## Material provided:

● ● ● ●

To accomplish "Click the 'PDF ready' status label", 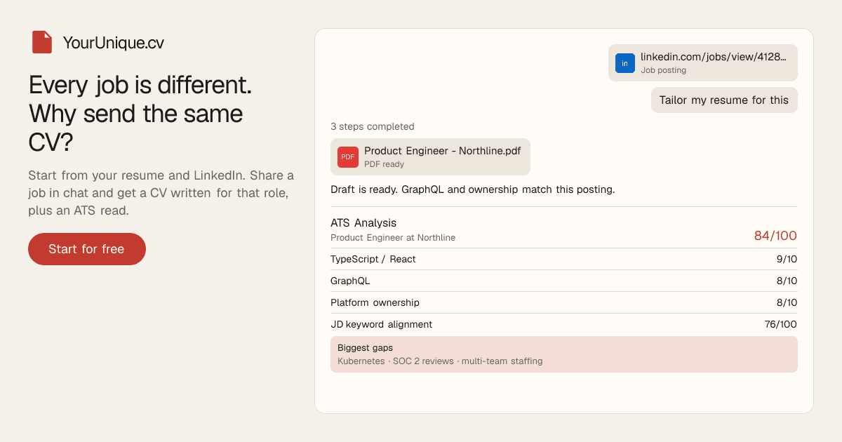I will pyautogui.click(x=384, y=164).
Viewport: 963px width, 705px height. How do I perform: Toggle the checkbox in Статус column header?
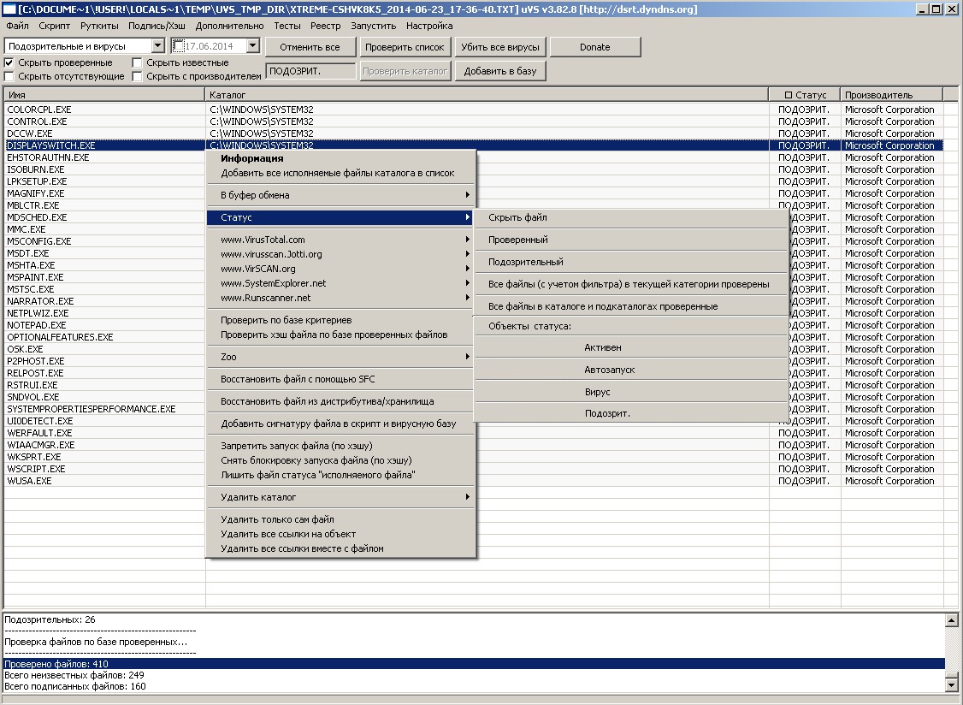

● ● ● ●

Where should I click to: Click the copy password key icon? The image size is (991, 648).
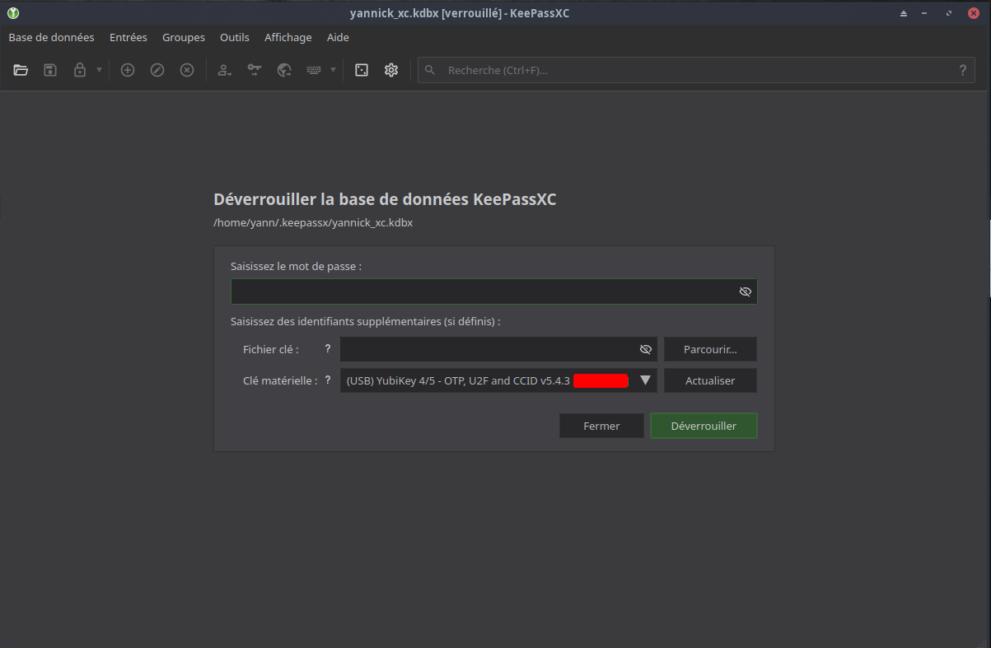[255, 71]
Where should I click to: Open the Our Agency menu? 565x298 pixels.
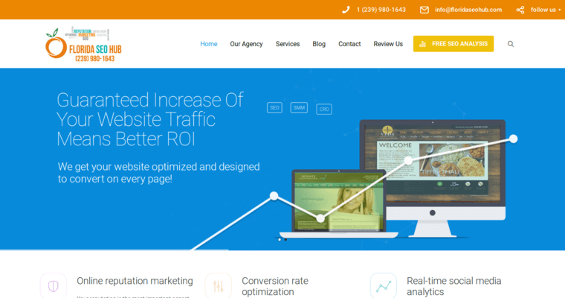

● ● ● ●

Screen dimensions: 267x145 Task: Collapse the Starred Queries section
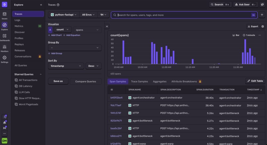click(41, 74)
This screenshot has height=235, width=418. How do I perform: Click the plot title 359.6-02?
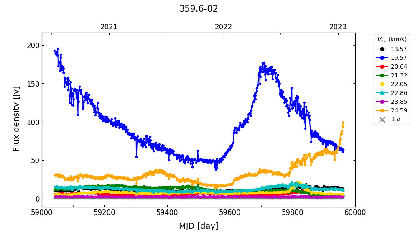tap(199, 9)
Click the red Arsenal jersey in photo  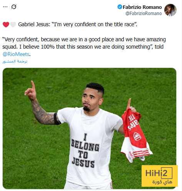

● ● ● ●

## What this task involves:
Using the material above, reproduce only the lines that run from the line with "Where should I click to: Click" up to and including the line with "Where should I click to: Open", exactly, with the pictures dropped.

## Result below:
Where should I click to: Click the copy password key icon? The image size is (991, 648).
[255, 71]
Where should I click to: Open the Our Agency menu? 565x298 pixels.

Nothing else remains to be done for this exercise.